◆ Try it: Search the entries below for the word "will" and copy every line where it appears.

◆ Data for analysis:
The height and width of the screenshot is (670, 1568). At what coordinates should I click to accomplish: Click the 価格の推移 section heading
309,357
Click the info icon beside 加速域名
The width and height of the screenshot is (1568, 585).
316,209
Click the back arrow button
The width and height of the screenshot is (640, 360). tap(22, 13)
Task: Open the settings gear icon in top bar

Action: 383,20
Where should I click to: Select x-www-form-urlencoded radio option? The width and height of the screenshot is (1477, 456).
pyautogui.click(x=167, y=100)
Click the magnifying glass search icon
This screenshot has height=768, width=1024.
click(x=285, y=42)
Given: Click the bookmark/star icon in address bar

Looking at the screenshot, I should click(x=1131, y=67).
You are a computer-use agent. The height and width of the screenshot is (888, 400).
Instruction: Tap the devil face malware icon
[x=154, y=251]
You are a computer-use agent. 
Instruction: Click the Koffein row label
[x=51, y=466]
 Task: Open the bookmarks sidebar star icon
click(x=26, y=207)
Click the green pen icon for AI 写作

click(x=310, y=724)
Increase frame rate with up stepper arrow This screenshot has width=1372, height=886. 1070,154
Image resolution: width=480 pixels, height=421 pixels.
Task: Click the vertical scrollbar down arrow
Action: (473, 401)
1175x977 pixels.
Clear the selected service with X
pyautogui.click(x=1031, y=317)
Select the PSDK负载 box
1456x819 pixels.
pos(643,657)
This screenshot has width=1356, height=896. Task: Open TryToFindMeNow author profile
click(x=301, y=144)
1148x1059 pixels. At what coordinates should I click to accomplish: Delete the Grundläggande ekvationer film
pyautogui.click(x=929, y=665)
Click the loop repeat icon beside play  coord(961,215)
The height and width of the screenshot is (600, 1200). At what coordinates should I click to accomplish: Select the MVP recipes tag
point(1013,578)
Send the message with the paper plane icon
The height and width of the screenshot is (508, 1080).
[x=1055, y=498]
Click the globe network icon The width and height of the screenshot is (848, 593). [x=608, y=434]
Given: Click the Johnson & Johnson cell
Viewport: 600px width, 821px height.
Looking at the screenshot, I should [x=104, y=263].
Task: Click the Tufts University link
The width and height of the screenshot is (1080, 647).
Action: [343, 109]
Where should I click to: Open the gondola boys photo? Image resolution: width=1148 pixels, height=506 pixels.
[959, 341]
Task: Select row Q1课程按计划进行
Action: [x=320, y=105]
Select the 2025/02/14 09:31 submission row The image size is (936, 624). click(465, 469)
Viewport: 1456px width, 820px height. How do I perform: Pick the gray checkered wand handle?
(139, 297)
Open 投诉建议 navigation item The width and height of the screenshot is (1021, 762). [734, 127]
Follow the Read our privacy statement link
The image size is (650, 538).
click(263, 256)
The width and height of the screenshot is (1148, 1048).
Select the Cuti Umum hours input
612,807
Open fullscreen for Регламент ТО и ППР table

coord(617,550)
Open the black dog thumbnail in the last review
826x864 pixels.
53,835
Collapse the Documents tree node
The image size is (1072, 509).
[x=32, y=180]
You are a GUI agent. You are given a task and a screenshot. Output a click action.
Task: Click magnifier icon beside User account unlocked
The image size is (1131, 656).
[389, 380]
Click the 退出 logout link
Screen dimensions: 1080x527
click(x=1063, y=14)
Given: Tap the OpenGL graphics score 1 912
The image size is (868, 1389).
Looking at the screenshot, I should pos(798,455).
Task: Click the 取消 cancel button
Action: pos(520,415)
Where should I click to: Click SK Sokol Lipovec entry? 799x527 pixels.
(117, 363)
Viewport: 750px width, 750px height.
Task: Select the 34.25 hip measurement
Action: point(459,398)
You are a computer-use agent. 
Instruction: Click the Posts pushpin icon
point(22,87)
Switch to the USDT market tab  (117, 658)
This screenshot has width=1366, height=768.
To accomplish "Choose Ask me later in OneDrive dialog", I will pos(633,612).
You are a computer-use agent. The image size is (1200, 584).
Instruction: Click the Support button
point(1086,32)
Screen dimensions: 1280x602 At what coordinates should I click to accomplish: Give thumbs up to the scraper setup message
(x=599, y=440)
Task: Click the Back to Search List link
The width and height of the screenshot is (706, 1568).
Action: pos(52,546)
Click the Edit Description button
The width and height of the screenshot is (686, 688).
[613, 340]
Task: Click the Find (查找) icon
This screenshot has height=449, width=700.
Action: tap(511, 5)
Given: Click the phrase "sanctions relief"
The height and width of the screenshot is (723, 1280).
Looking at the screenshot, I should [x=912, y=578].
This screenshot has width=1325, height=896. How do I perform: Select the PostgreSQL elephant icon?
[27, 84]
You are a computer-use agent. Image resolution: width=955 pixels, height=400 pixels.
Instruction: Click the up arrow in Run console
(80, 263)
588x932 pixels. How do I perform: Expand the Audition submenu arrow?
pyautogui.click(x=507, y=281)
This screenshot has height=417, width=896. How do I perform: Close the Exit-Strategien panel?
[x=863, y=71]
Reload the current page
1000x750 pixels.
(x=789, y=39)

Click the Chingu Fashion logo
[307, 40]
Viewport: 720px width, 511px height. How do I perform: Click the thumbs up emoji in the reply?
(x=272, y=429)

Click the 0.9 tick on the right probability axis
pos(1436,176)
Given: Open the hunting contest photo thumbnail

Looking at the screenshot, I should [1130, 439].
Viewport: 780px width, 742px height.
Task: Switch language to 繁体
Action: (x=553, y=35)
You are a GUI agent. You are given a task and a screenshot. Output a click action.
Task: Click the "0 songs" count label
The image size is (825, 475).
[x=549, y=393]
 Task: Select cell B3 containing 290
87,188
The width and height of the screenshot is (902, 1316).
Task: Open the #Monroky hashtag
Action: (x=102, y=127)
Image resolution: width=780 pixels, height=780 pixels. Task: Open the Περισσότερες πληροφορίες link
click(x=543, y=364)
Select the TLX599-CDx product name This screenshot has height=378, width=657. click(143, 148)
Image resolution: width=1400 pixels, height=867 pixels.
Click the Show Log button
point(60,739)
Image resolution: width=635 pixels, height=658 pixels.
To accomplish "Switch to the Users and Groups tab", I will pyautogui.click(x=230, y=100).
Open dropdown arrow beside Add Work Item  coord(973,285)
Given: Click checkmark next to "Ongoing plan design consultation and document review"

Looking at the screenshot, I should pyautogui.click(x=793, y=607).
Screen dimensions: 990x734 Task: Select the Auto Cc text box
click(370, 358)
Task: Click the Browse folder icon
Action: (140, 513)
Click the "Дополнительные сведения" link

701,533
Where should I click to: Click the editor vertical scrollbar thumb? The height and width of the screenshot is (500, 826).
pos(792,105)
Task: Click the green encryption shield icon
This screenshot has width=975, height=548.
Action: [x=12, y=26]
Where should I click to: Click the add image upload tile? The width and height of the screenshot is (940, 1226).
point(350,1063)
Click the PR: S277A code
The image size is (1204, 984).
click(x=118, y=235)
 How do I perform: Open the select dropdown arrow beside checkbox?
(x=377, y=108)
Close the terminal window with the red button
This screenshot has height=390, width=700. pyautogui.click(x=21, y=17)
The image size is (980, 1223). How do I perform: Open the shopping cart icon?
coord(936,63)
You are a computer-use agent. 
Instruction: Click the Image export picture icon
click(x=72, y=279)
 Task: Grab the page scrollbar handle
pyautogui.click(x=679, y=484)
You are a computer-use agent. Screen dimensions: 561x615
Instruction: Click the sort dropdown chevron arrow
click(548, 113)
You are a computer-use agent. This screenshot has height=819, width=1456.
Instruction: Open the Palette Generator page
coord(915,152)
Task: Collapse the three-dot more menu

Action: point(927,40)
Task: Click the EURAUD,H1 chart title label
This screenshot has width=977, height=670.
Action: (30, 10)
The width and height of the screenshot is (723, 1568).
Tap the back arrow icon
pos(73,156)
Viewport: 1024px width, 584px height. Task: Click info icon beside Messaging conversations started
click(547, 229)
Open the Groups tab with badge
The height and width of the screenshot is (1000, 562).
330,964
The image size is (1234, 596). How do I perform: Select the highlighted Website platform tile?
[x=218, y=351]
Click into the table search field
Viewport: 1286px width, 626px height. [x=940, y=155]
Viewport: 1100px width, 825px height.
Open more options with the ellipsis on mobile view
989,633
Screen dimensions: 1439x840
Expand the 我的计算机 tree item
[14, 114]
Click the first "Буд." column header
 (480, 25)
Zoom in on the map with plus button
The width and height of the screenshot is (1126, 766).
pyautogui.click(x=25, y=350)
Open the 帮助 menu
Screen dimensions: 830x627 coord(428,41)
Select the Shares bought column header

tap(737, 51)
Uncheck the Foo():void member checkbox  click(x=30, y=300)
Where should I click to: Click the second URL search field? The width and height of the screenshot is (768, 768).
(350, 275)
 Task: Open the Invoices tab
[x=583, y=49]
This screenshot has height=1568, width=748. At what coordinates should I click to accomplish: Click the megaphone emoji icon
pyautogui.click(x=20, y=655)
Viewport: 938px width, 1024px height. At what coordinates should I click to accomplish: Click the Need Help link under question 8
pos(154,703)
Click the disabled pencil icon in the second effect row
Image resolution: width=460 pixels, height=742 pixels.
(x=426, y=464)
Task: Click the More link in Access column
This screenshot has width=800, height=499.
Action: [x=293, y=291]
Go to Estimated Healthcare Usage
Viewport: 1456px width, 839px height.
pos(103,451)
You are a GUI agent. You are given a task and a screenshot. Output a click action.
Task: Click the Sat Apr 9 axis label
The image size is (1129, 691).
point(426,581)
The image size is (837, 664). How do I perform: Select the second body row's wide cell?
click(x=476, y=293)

◆ Response box:
To accomplish "Choose Ask me later in OneDrive dialog", I will pos(633,612).
To accomplish "Switch to the Users and Groups tab", I will pyautogui.click(x=230, y=100).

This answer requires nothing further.